Sebo

     Lugares assim têm uma atmosfera própria.
     Uma energia específica.
     Naquele amontoado de revistas do térreo, cercado por camisetas pretas em araras lotadas, havia uma desordem que bem poderia ser uma representação do Caos. 
     Não havia uma lógica, um método, um ordenamento preestabelecido. Os tamanhos, os temas e os formatos dos gibis, 
Graphic Novels e livros ilustrados se amontoam. Capas duras com revistinhas sem capa, lado a lado. Volumes protegidos por plástico compartilhando caixas com revistas emboloradas. 
     Para ser justo, a única ordem reinante ali era a imposta pelos visitantes: examinam, leem, folheiam, abandonam as publicações. E, onde o fazem, lá permanece o livro ou revista até que seja tomado por outro visitante curioso, e quem sabe deixado num outro canto da sala. Essa dinâmica faz do sebo um lugar vivo, que respira. 
     Uma primeira camada de "Tex" e suas aventuras do velho oeste cobre todos os outros gibis em pelo menos dois terços das mesas. Logo abaixo, encontram-se histórias policiais em quadrinhos de pouca repercussão. No um terço restante, o destaque fica para aventuras dos heróis Marvel, com o Homem-Aranha como carro-chefe. 
     A playboy não podia faltar e ocupa um espaço no chão, logo na entrada. Esse arranjo da sala permite viagens instantâneas de um universo a outro: dos super-heróis aos pesadelos de Neil Gaiman. Dos restos de gibis a 1 real às coleções completas em box de 150 paus.
Desta forma, navega-se neste lugar tanto pelos mundos paralelos como pelos preços variados. 
     Uma longa escada leva ao segundo andar, onde estão os livros, CDs, DVDs, e claro, os LPs de vinil. Nesta sala de estantes e caixas abarrotadas, os odores são um capítulo à parte. Os cheiros de papel velho se misturam, embora ainda mantendo uma teimosa individualidade. Sente-se o odor mais adocicado de uma brochura disputando espaço com o azedo perfume de um livro impresso em papel jornal. É sinestésico. Os cheiros parecem ter cores e sabores próprios. O resultado final é uma combinação estranha, pungente, agressiva mesmo. Um cheiro em que há tons deixados pela ração para o gato de estimação do dono, combinados com a serragem queimada de um velho alfarrábio de capa dura, a envelhecer no espaço dos russos.

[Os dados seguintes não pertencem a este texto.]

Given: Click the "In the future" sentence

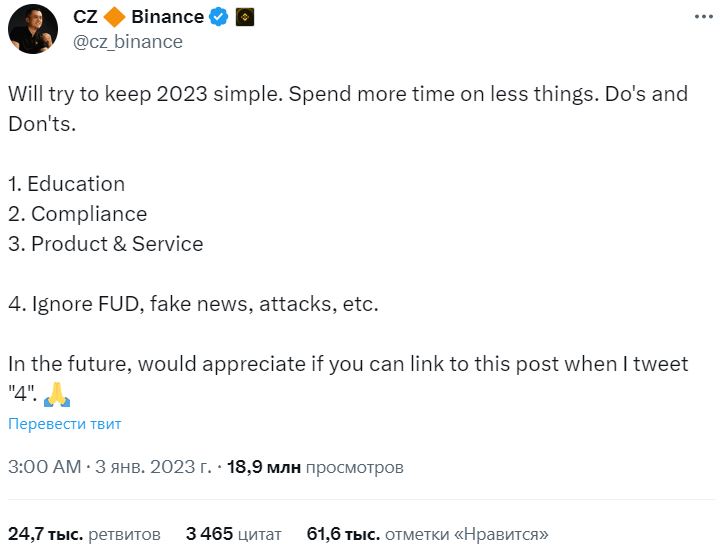Looking at the screenshot, I should 348,379.
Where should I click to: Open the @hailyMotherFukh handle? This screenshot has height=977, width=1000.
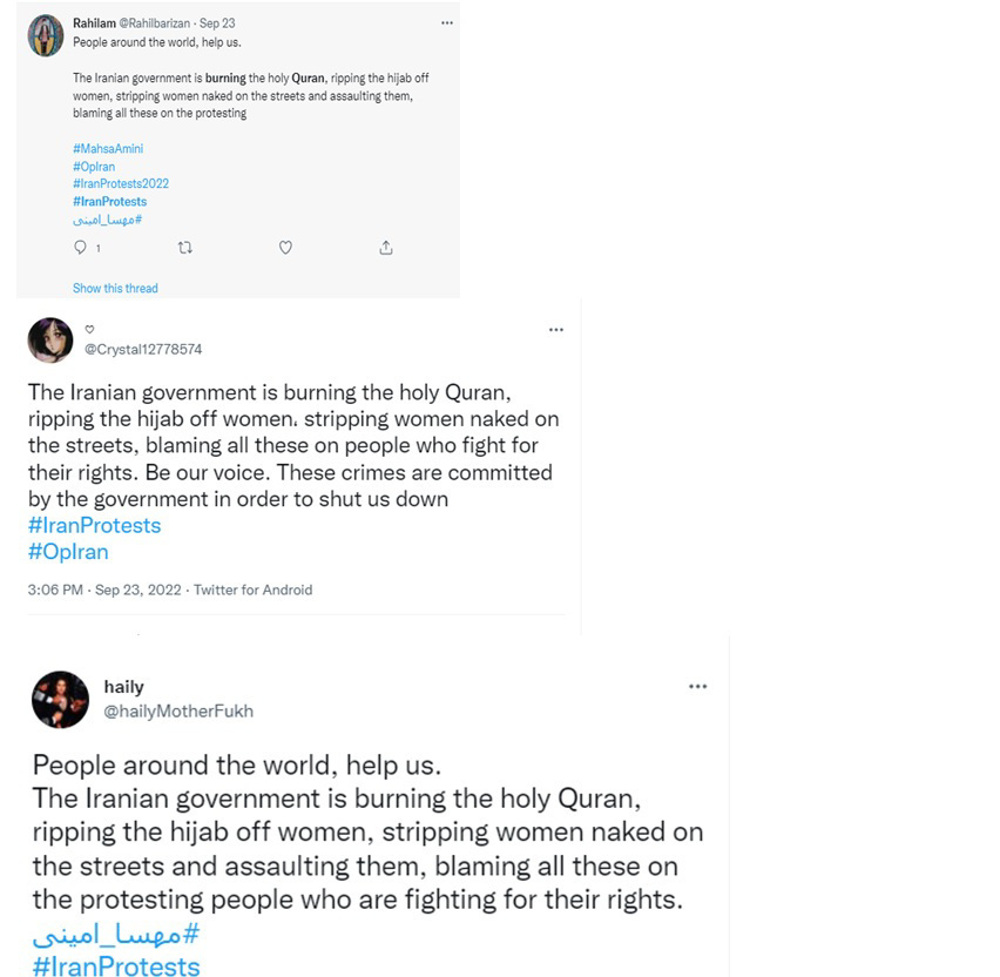pos(179,711)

     Não espere uma viagem lógica. Pode começar pelos livros de veterinária e logo ao lado encontrar a literatura nacional. Os contos policiais são encimados por uns três volumes do Jorge Amado - destaque para "Tenda dos Milagres". Num sebo como este é fácil descobrir que você fez um mal negócio no ano passado, ao encontrar um livro pela décima parte do preço que pagou quando foi lançado. Nota-se então que a urgência tem um preço, e que o sebo é o grande acusador da sua pressa. Da mesma forma, embora menos frequentemente, pode-se achar aqui ou ali alguma obra mais cara do que a que você comprou em outro sebo, semana passada. Mas essa confraria de donos de sebos parece contar com uma cartilha, um manual, uma lei que rege todas as características do lugar. Quem viu um sebo, viu todos, salvo pequenos detalhes que só confirmam essa regra. Um mundo   confuso, embriagador, misterioso e inquisitivo. "Decifra-me, ou te devoro", gritam essas paredes repletas de cultura. E, de fato, somos engolidos por esse monstro de papel, vinil e plástico. Envolvidos por esse portal multidimensional. E quando saímos do transe hipnótico que as velhas salas provocam, notamos assustados que aqueles aparentes quinze minutos observando os tesouros  ali amontoados na verdade foram duas, três, até quatro horas. 
     Se o sebo fosse asséptico e organizado como uma livraria, cheio de setas e orientações para guiar o visitante, não seria mais um sebo. Seria alguma outra coisa menos charmosa. Seria um lugar triste se não nos apresentasse esses desafios de prospecção de riquezas. 
     Há uma coerência inabalável nessa desordem sedutora.